## GOAL OF THE EXERCISE
Each line of the data below that holds the word "agent" is to be reported in full.

## RECORDS TO USE

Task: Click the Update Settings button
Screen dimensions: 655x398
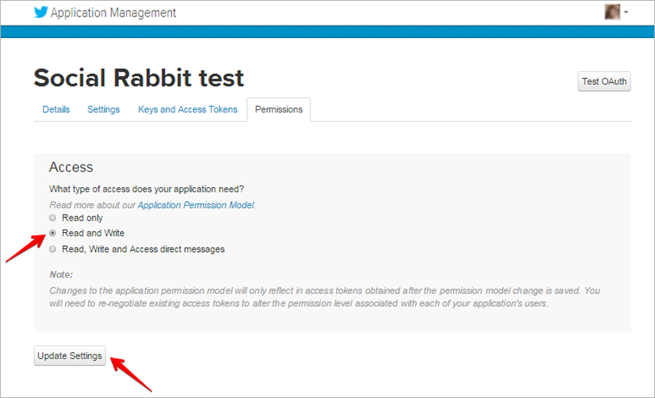Action: click(x=70, y=356)
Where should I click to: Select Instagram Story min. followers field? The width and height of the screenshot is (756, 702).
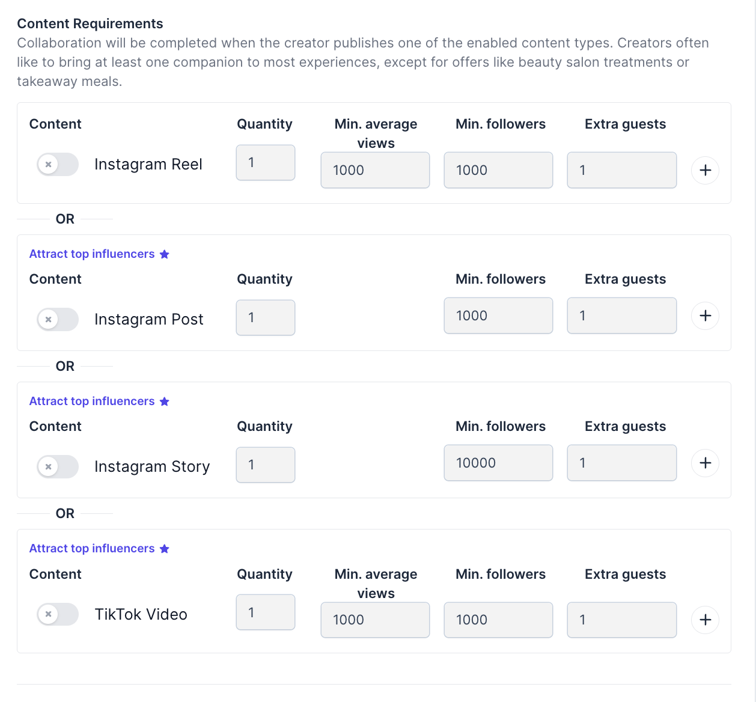[498, 463]
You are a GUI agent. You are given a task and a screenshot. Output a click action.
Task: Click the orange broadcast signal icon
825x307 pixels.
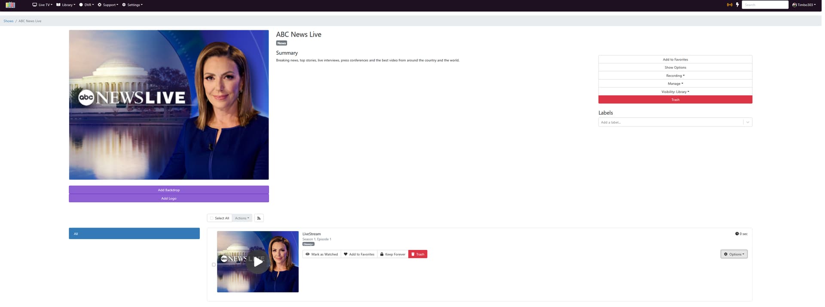729,5
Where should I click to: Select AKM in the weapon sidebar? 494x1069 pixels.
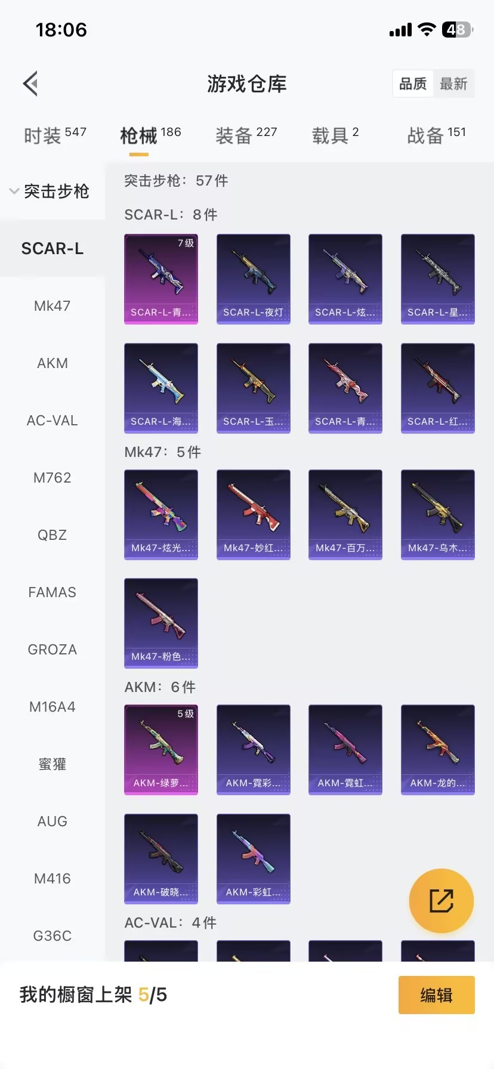(x=53, y=363)
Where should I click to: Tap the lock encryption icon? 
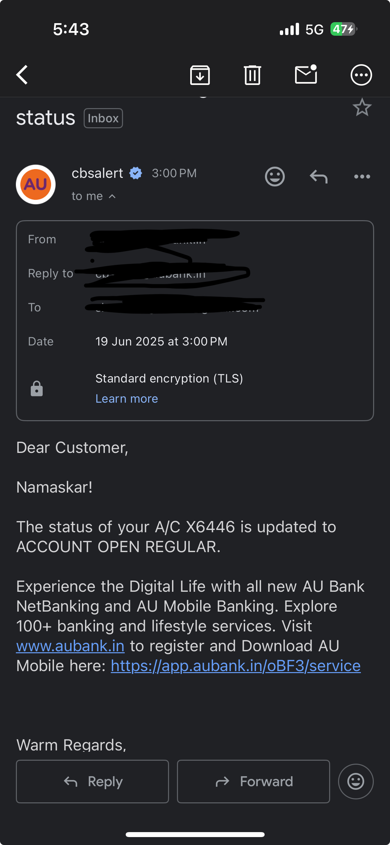click(37, 388)
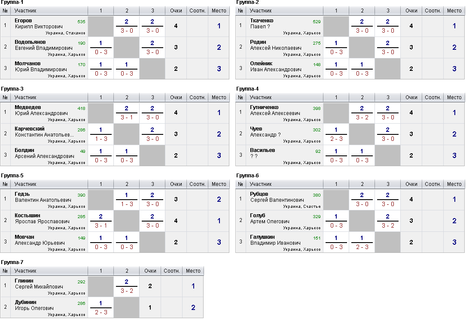The width and height of the screenshot is (466, 319).
Task: Open the 3 - 1 match score in Группа-3
Action: [127, 117]
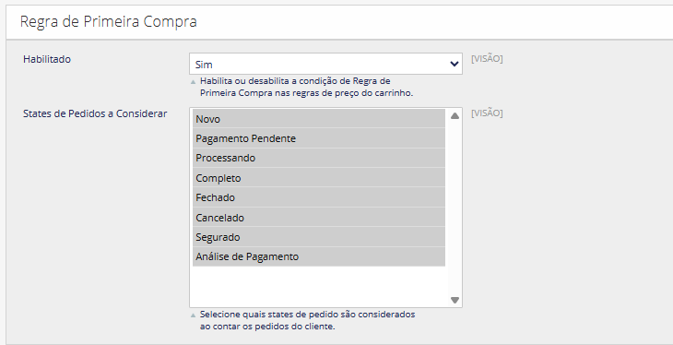Screen dimensions: 673x345
Task: Choose Processando in the multiselect list
Action: 318,158
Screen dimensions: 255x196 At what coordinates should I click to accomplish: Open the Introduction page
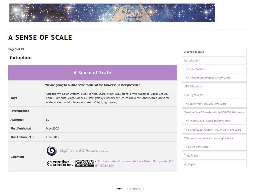(x=192, y=61)
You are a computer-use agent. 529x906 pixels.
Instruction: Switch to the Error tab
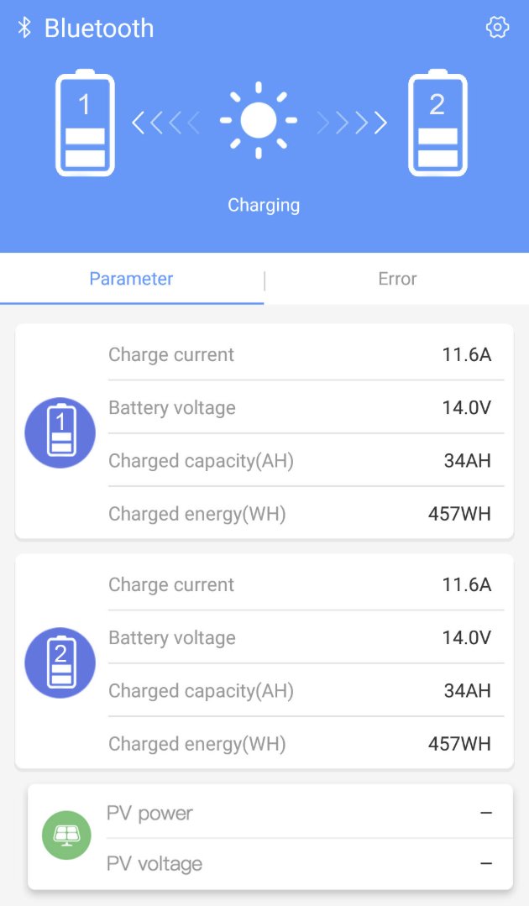pyautogui.click(x=397, y=279)
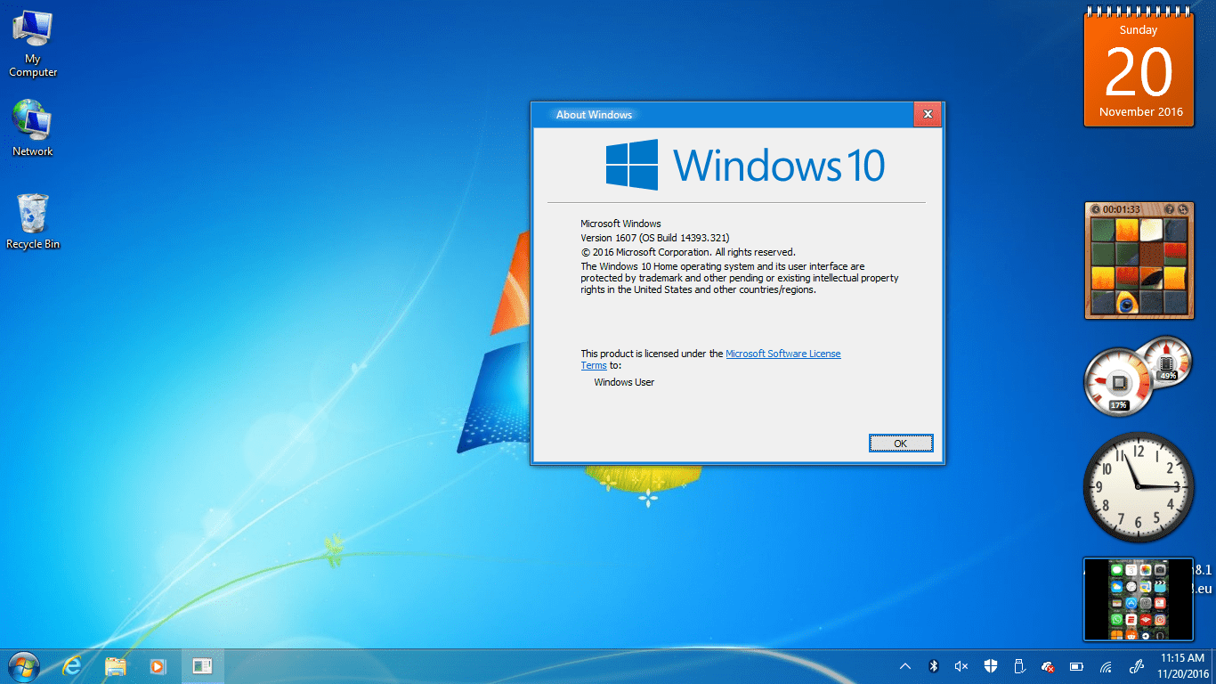Expand the hidden tray icons arrow
1216x684 pixels.
(905, 666)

## THE ANSWER
You are a GUI agent. You are given a task and a screenshot. Output a click action.
You are a computer-use agent. 529x906 pixels.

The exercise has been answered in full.